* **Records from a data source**
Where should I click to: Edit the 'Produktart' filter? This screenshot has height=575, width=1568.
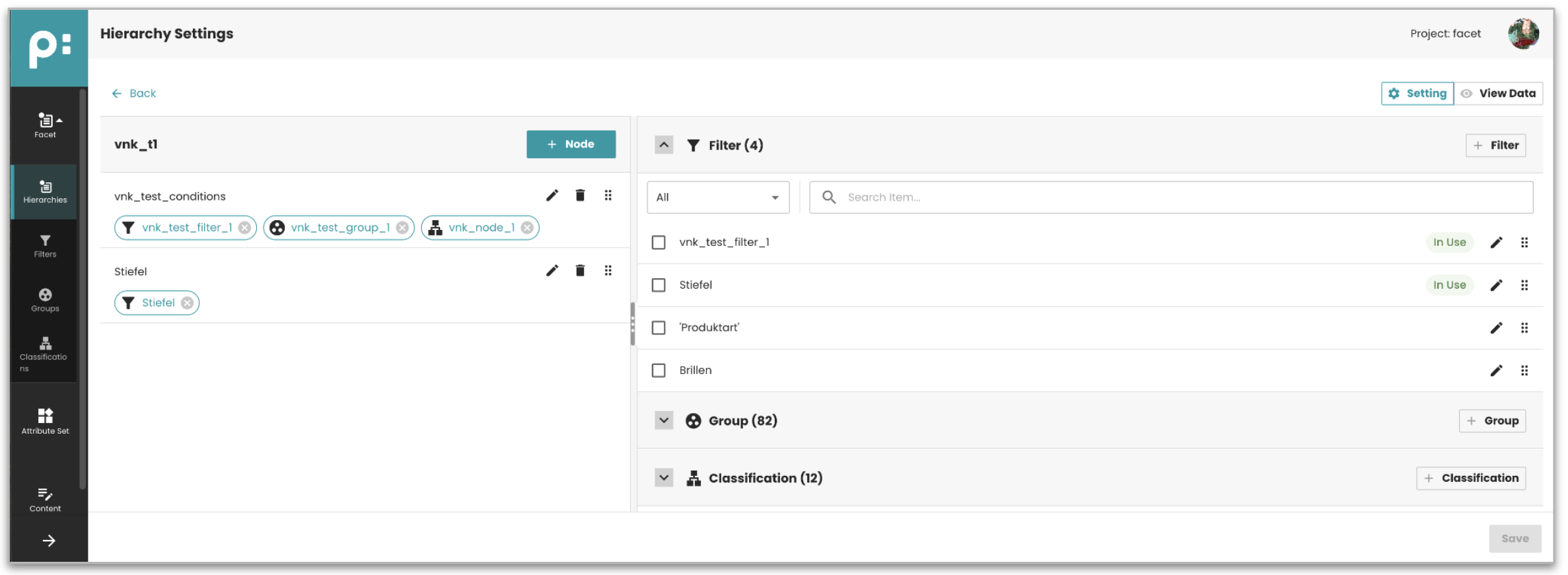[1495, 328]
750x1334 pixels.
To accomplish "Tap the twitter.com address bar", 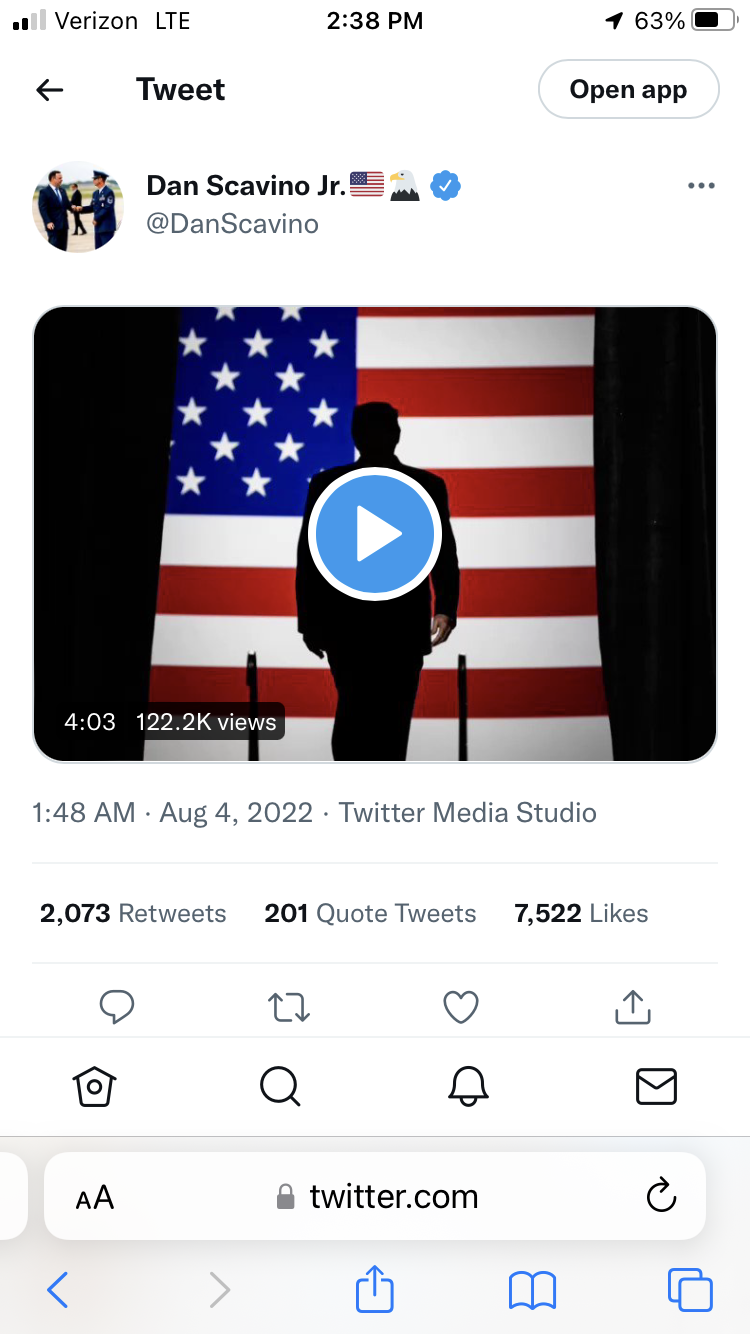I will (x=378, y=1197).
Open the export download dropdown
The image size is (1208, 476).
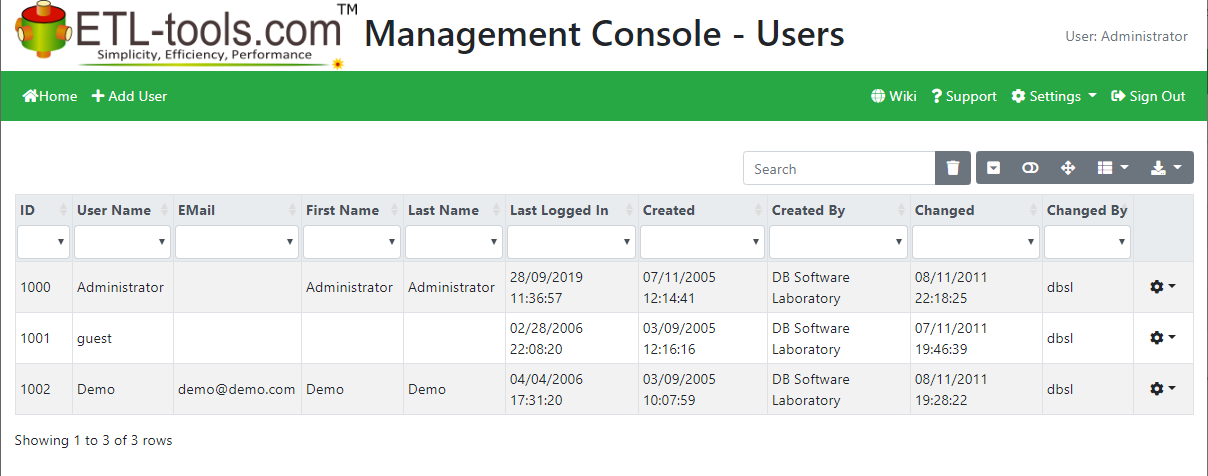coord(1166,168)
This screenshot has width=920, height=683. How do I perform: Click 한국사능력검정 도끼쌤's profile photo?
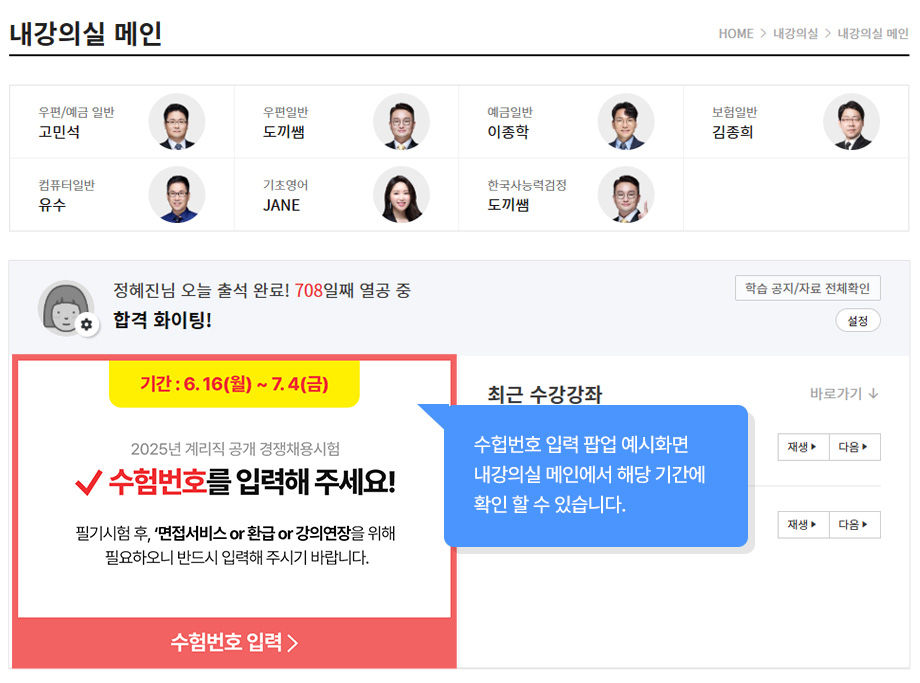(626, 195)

* **Work order**
Word for word, write out each line from the one with "The image size is (1208, 476)." through the end of the entries above, and omit any pictures.

* **Result**
The image size is (1208, 476).
coord(1166,168)
This screenshot has width=920, height=683. How do I perform: Click 한국사능력검정 도끼쌤's profile photo?
(626, 195)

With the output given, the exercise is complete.